She woke up around 9 feeling better.  I got confirmation by noon that the flight was booked.  Of course nothing could be that easy around here... as I tried to log onto my work laptop with my working internet, the wifi would not connect.  No issues on my phone or personal laptop, but the work one wasn't connecting.  So I had to call IT to ask them to look at it, call my driver to come pick it up and take it to the office, coordinate getting Dynamo over to our Lakshmi's house, pack and everything else.  Savannah didn't have a lot of energy still, so she wasn't much help.  Guess who was?  Yep, poor Gideon!  he coordinated the laptop repair and doggy movement, offered sending help to pack or escort to the airport for us.  Think maybe I sounded a little stressed to him?  LOL  In any event, we made it.  Once our rear ends were on the plane at 4 AM on Friday morning, I think I finally started breathing again.  21 hours later we were in Houston and within another half an hour I was hugging my Daddy.  Relief!
Yes, this is long. Sorry.  Almost done, promise.  The next two weeks flew by.  We had a lovely viewing and service for Granny.  She was at peace.  It was good.  I got to catch up with cousins I only get to see on Facebook, and spend time with my family.  We got to celebrate with my mom on her birthday.  I got uninturrupted daughter/parent time with a day trip, just us.  We got to help my parents move.  I got to help my mom place some decorative pieces in the new home.  I got to say good bye to the house I grew up in.  And I only cried a little.  I got to go see a play with Danielle, which I was super jealous "everyone" was going to see but me.  Michael took vacation the second week and we got some alone time together for a couple days.  He helped my parents with the new house, too.  My brother and his wife spent a lot of time with us helping with the move, too, and I got to love on my nieces. 
It was a quick and hectic trip.  But God knew when we needed to get home.  God knew Savannah was missing her cousins and needed a little boost to push us through the end of 2013.  God knew my parents needed us home to help get through the move.  And God knew I needed to say good bye
I am more and more thankful every day.  I know God hears our heart, even when we don't know exactly what we are feeling...

Psalm 18:6 (NIV)

In my distress I called to the Lord; I cried to my God for help. From his temple he heard my voice;
    my cry came before him, into his ears.

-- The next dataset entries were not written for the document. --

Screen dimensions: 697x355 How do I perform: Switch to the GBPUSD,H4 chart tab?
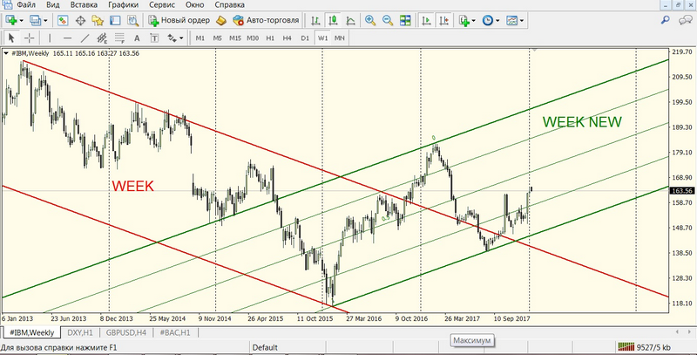click(125, 332)
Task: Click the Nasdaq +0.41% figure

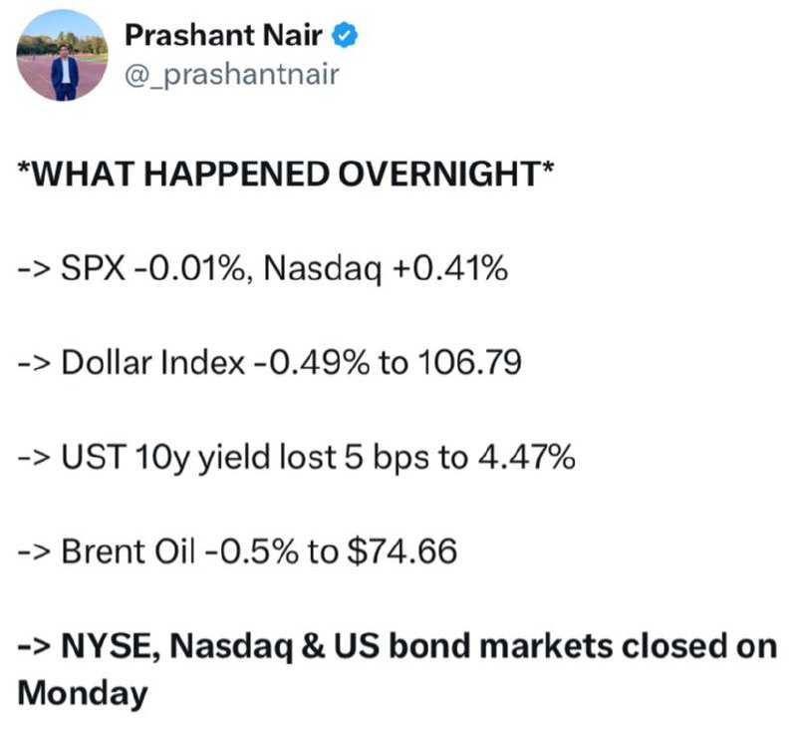Action: coord(386,267)
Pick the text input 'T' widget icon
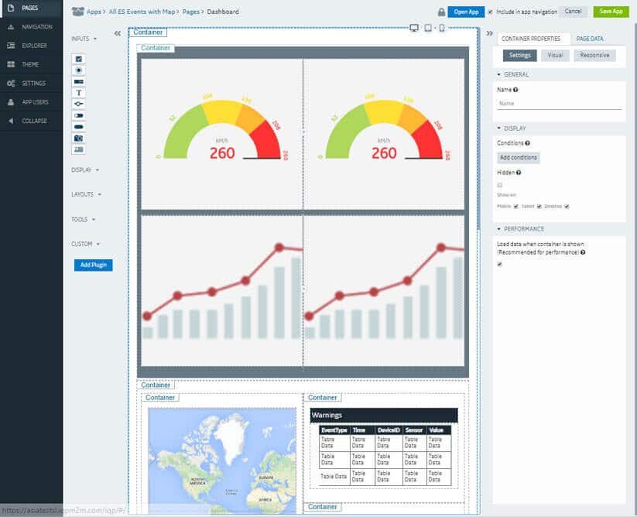 pyautogui.click(x=78, y=92)
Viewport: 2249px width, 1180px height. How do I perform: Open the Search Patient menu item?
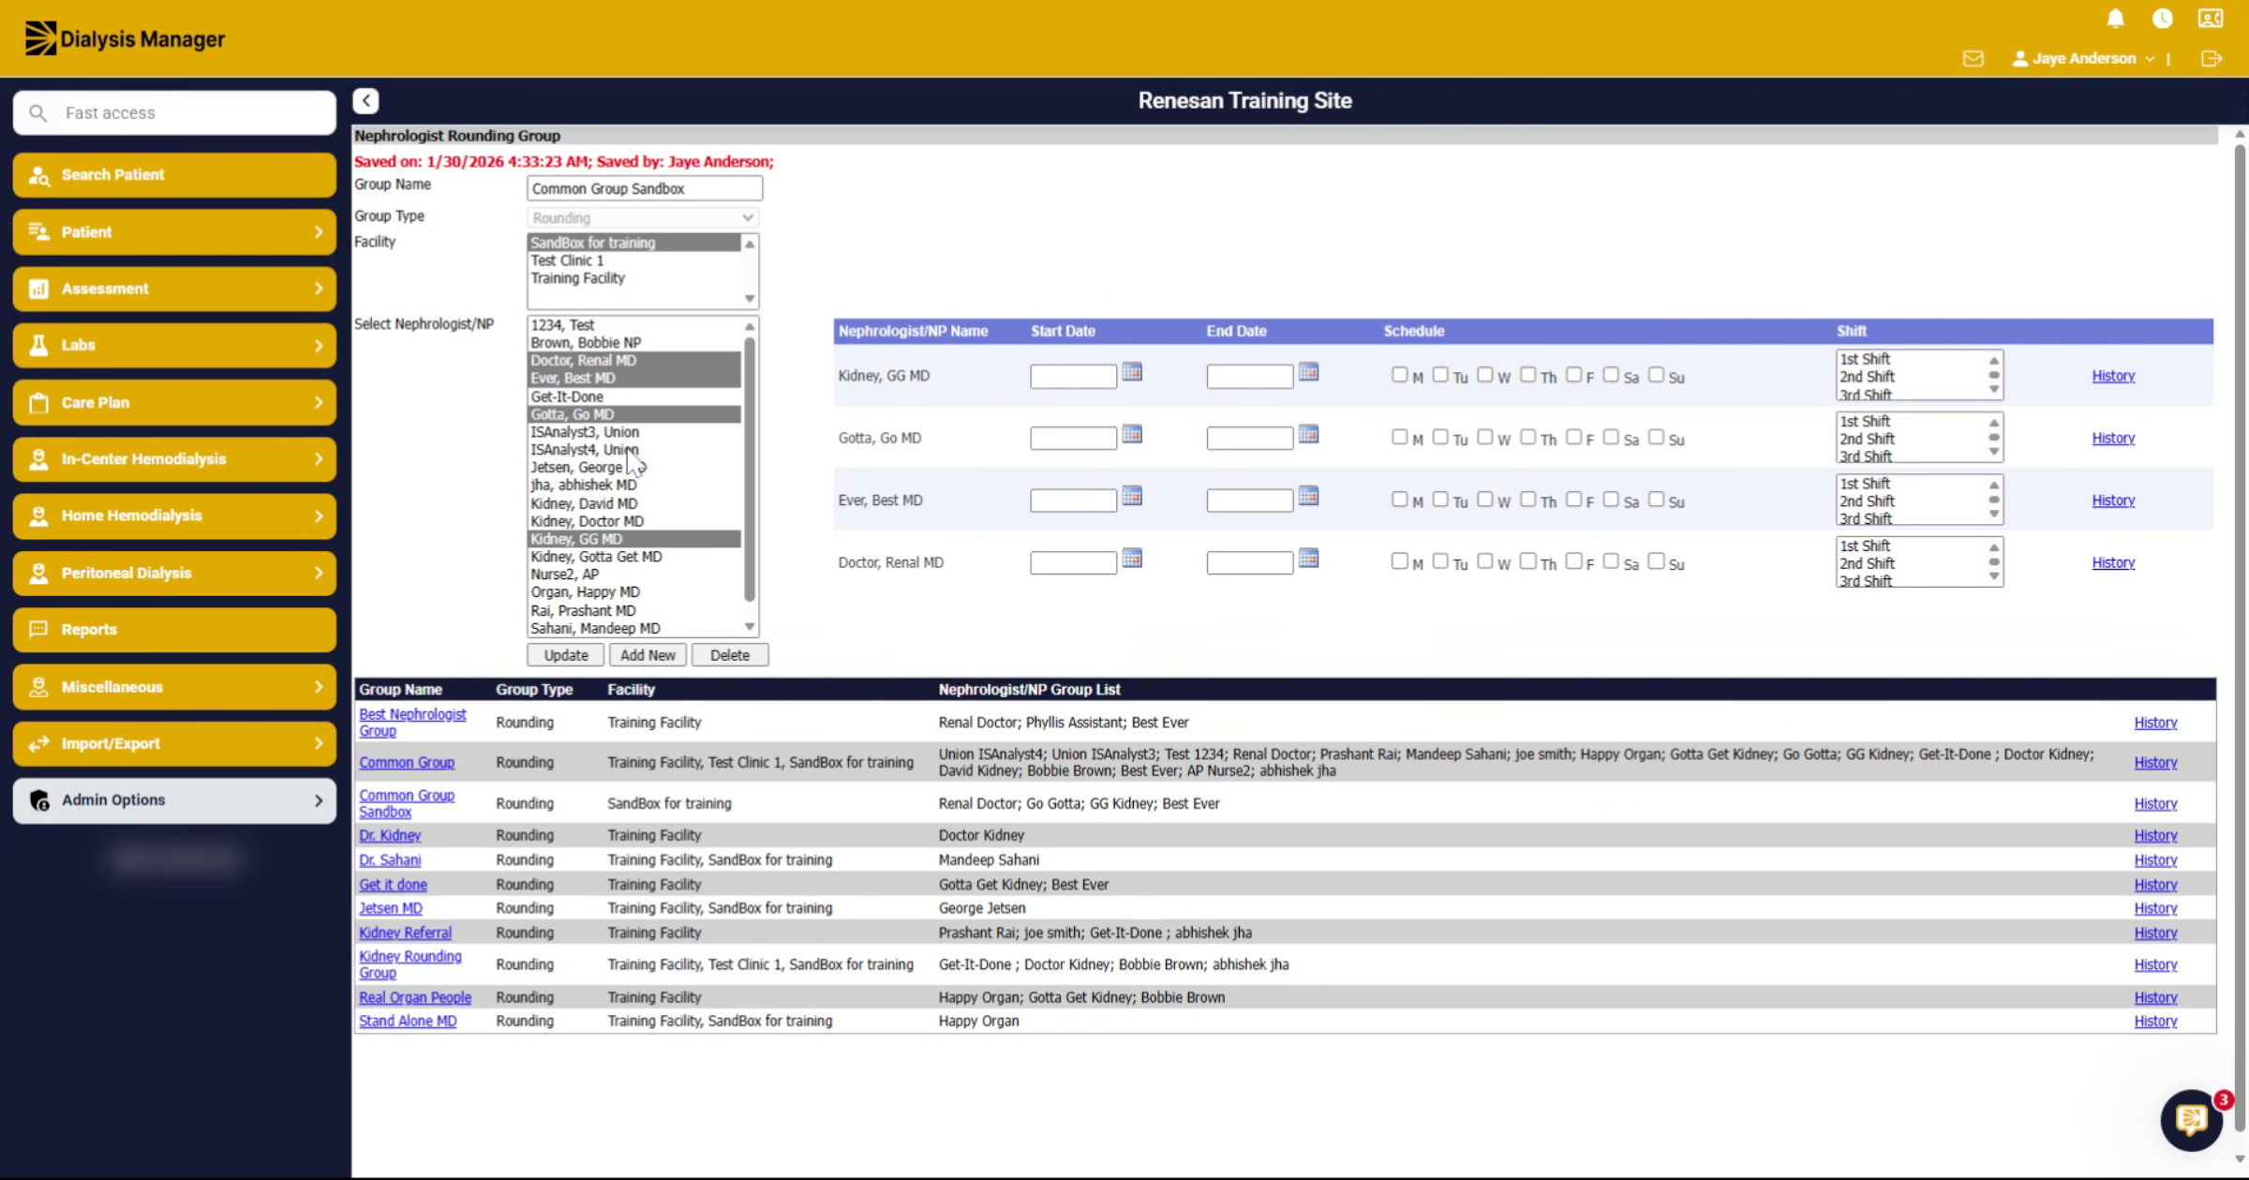(x=174, y=175)
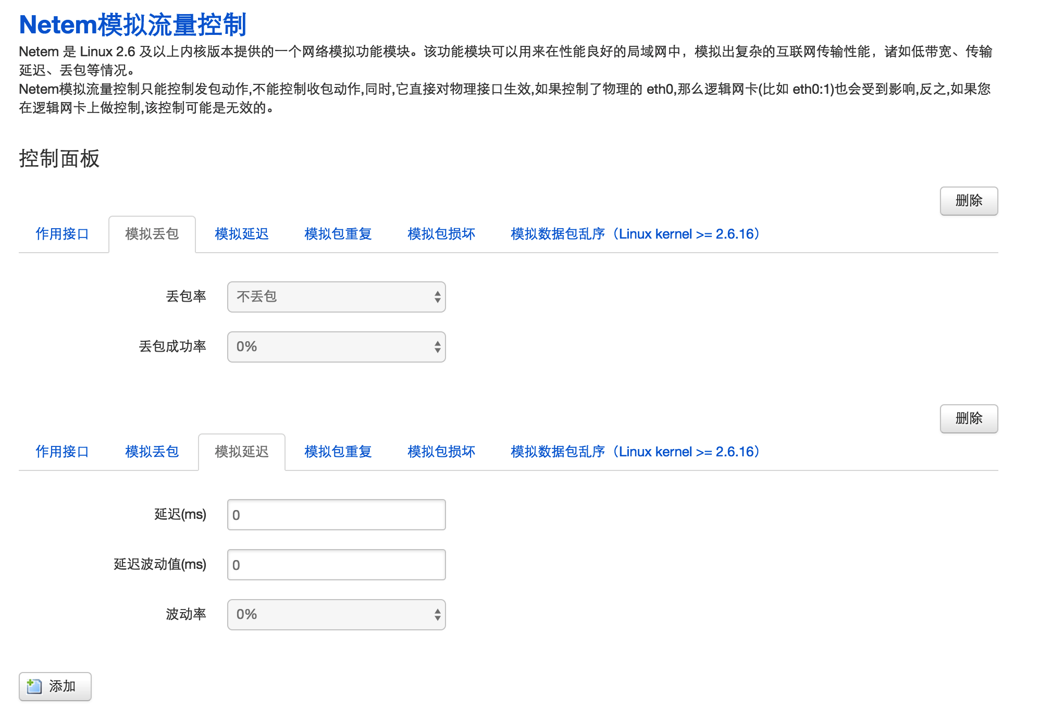This screenshot has height=721, width=1064.
Task: Delete the second control panel section
Action: 968,418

We are back in Chennai for about 28 hours now.  I worked last night and Savannah will be getting up for school soon.  Back to the normalcy of never-ending honking, cows blocking traffic and being stared at for being too pale.  But it's also back to the church family and friends we missed so much.  Back to snoozing with Dynamo and watching the world around us through a fresh set of eyes.  Back to feeling thankful.
Hope everyone is doing well and we really appreciate the prayers and thoughts for our safe journey and healing of Savannah.  Your notes of encouragement and condolences helped get us through.  Thank you all.  We love you!